Reproduce verbatim the lines of the material from the line containing "Given: Click the blue -0.0076 MACD value tag" up to and including the line containing "Image resolution: width=789".

Click-target data -
::::
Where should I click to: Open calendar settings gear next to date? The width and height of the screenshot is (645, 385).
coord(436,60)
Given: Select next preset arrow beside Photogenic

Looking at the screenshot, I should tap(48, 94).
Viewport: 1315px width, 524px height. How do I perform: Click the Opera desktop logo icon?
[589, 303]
::::
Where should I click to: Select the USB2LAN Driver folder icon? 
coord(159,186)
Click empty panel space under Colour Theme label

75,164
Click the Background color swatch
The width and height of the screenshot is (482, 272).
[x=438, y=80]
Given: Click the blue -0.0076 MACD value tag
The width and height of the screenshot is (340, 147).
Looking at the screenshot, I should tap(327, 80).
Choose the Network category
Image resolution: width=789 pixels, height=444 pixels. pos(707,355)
::::
Solved exercise -
Given: Click the blue -0.0076 MACD value tag
The width and height of the screenshot is (340, 147).
Looking at the screenshot, I should tap(327, 80).
Choose the Network category
Image resolution: width=789 pixels, height=444 pixels. pos(707,355)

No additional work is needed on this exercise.